第3回 「宿泊施設業界」の産業としての位置づけ

宿泊業界(統計上レストラン業界を含む)が、産業としてどのような位置づけになっているのか、みなさまと再認識してやれることをやれることを考えたいと思います。

カネとヒトから見た宿泊業界の位置づけ

国内消費(カネ)に占める重要性は低い。(日本国内消費売上高の1.5%、産業別付加価値の3.0%)
ヒトの観点からの重要性は高い。(事業所数では13.1%、従業者数では9.7%)

構成比

宿泊業界は国富の創造に貢献

産業別付加価値率は全産業の中で3位の36.9%であり、付加価値産業としては国策上有用である。よって、もっと産業育成の恩恵をこうむってもよいはずである。

産業別付加価値率

宿泊業界における親会社の影響

主業比率が60%と全産業の中で最低であり、これが親会社の的外れな介入により収支を悪化させる一因。

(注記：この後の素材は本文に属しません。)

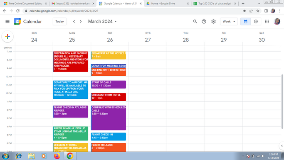The width and height of the screenshot is (284, 160).
Task: Switch to the Home - Google Drive tab
Action: 167,3
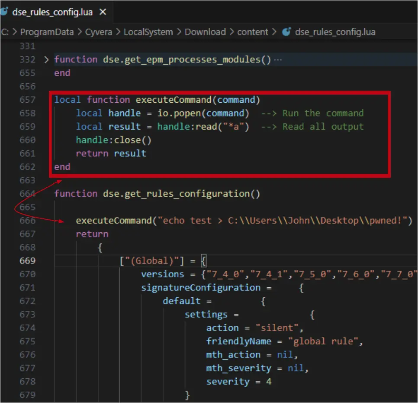The height and width of the screenshot is (403, 418).
Task: Select the LocalSystem breadcrumb folder
Action: coord(149,32)
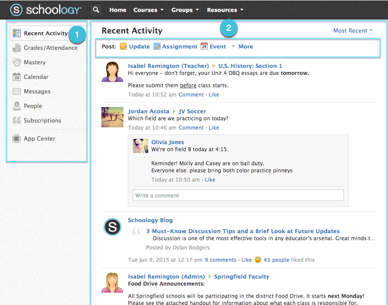Open the App Center icon

coord(17,139)
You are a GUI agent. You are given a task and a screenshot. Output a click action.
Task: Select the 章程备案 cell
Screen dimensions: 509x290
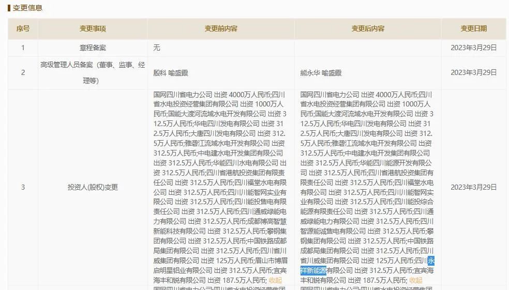coord(93,48)
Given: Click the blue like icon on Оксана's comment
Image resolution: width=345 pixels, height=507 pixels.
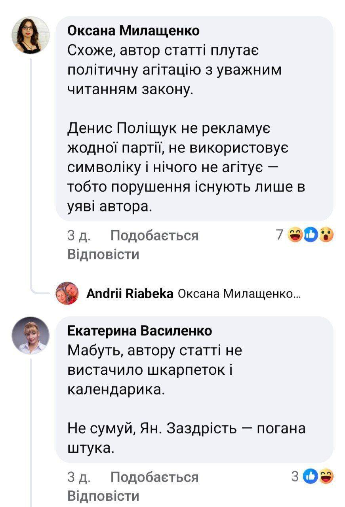Looking at the screenshot, I should [311, 236].
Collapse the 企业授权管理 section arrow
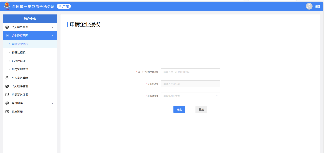 (x=52, y=36)
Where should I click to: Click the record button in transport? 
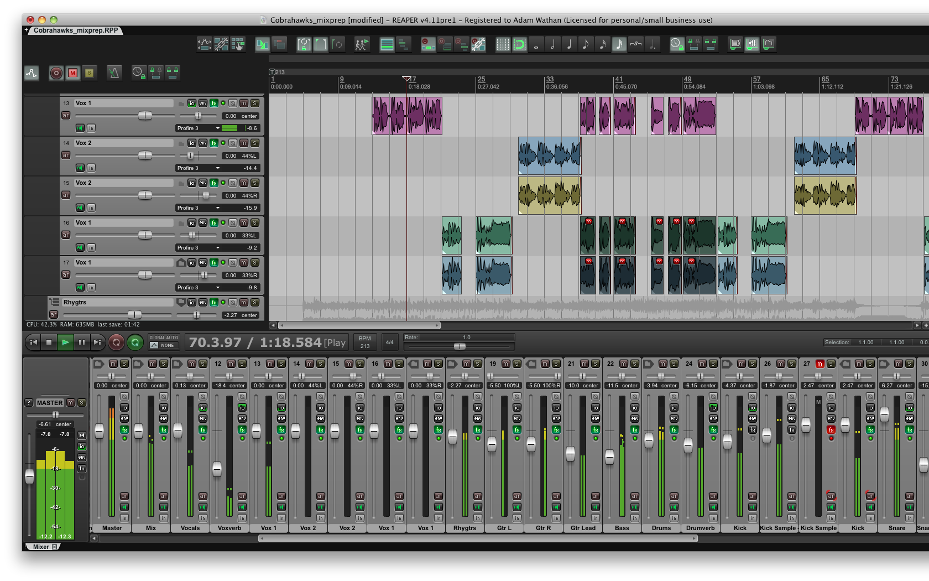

(鉱業・採石業は建設不動産関連のため、主業比率が高くてあたりまえ。)※なお主業比率とは、当該会社の売り上げに占める宿泊施設関連売り上げが過半数を超える割合を指す

産業別付加価値率2

宿泊業界の労働的側面から見た特色

正社員比率は21.6%と全産業の中で最低であり、宿泊業界が活況になっても正規雇用につながらない。年間入職率離職率も30%強と群を抜いて激しい。

産業別入職率・離職率
産業別正社員・正職員およびそれ以外の雇用者の構成比

解法

  • 今後日本の国際収支改善の切札となるべき業界であるにもかかわらず、政治的掛け声ばかりでいまだ実質的な行政施策が伴っていない状況です。
  • そのため、新興業界かつ社会的地位の低い産業ゆえの、政治的行政的低位を業界が一致団結して改善する必要があると考えます。
  • 関連法制については、国益(公共の利益)を前提としながらも業界的整合性が担保されるように、業界として適正化を推進する必要があります。